Midge is a lot of things.  She is very smart, goofy, diligent, and has a heart made out of pure gold.  She has many great qualities that would make any mother proud.  Singing just doesn't happen to be on that list.  She has inherited my love for music but she has also inherited my pitch and tone.  I grew up thinking it was a family trait until I met some of my dad's family later in life.  They have talent abound but that seems to have apparently skipped my branch of the family tree.  Such is life.  I didn't want to alarm her with my concern so I asked her what made her decide on singing.  She told me very plainly that she knows there are things she is better at, but she wants to prove to herself that she can do something that she is very much afraid of.  This kid has balls.

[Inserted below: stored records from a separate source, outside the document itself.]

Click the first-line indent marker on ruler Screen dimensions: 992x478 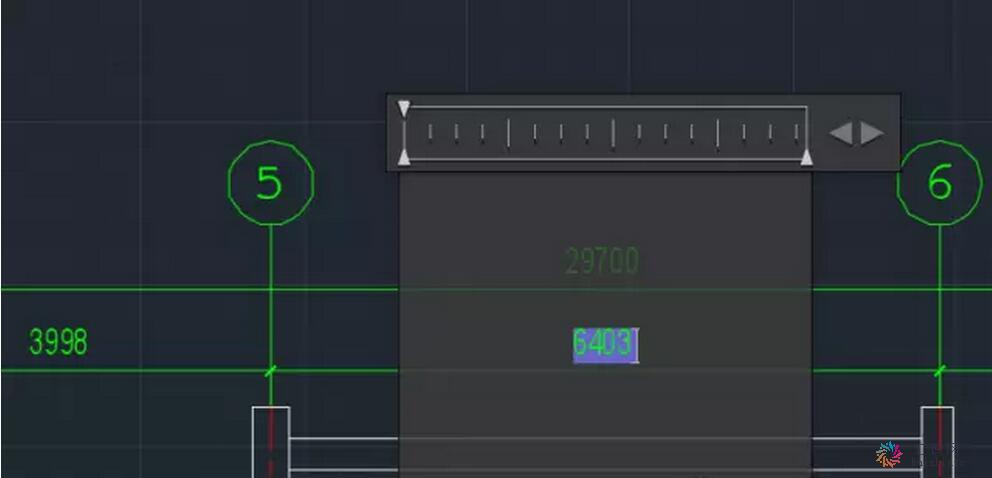coord(404,108)
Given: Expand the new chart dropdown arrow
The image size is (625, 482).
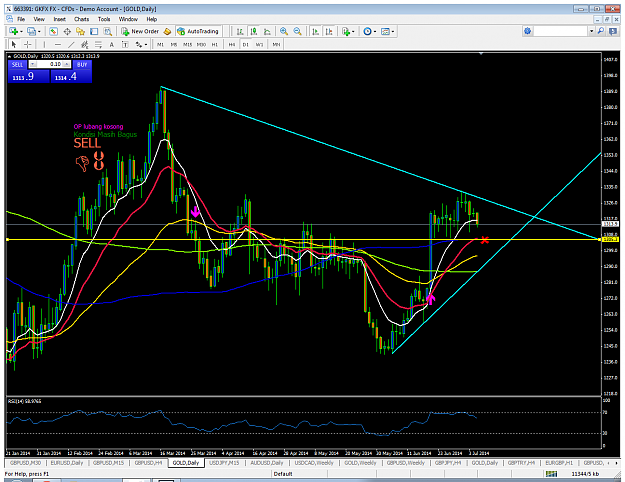Looking at the screenshot, I should tap(21, 31).

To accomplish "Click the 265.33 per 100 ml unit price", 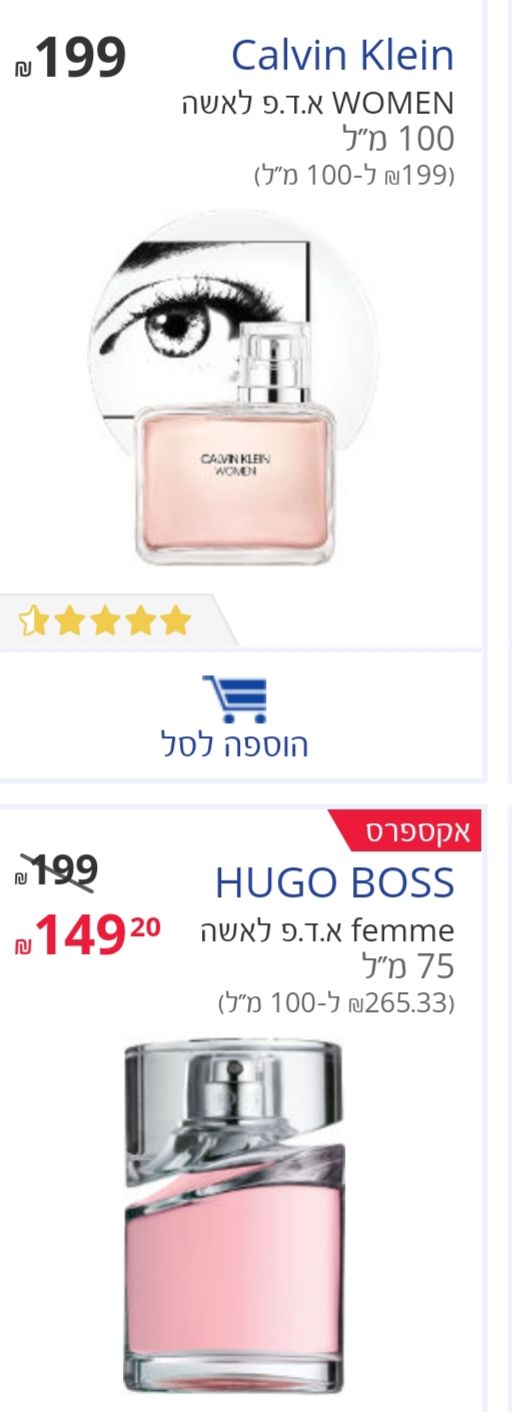I will 336,1002.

She originally had an entire group of girls that were supposed to dance and sing back-up behind her but all but one have decided that the idea of being up on stage in front of all those kids and parents is too much.  She has spent a lot of time practicing along with the instrumental and dress rehearsal was last week.  The talent show coordinator called us and told my husband that she needs to practice and that he feels bad for her.  Needless to say, that pissed me off.  I'm pretty sure that there are kids at the school with a reasonable amount of talent but I am also relatively certain that Simon Cowell won't be there swooping up a bunch of kids in 3rd to 5th grade because their talent is just so freaking jaw-dropping.  It's an elementary school talent show for crying out loud.  If you've ever been to a spring concert at one of them, you know what I'm talking about.  She has no delusions of a miraculous performance.  She just wants to get up there, complete the song without forgetting the words, have some fun and know that she has conquered a fear.  Have I mentioned this kid has balls?


Obviously I am concerned.  I've seen American Idol and I know what happens when someone is told by their family that they have an amazing talent and nobody can bring themselves to be truthful.  That poor soul ends up on a show in the first two weeks of the season and then the network and basically an entire nation mocks them openly.   There is a dirty little secret that parents don't discuss openly and I am going to tell you it.  Kids can be assholes.  I'm not saying all kids are assholes all the time but all kids will be an asshole at least once.  If you're a parent and you're thinking that your sweet kid could never be an asshole, I have news for you.  You're delusional.  While I'm concerned that some kid (or worse, some adult, GOD HELP THEM IF THIS IS THE CASE) will be mean, I also know that most of them will be supportive unconditionally.

The talent show is tomorrow night.  If she gets on stage and goes through with something she has a lot of butterflies in her belly about, great.  If she gets up there and decides she can't go through with it, I can't say that I would hold it against her.  Whatever will be will be.  The only thing I have no uncertainty over is the fact that she has balls.  Just in case you forgot.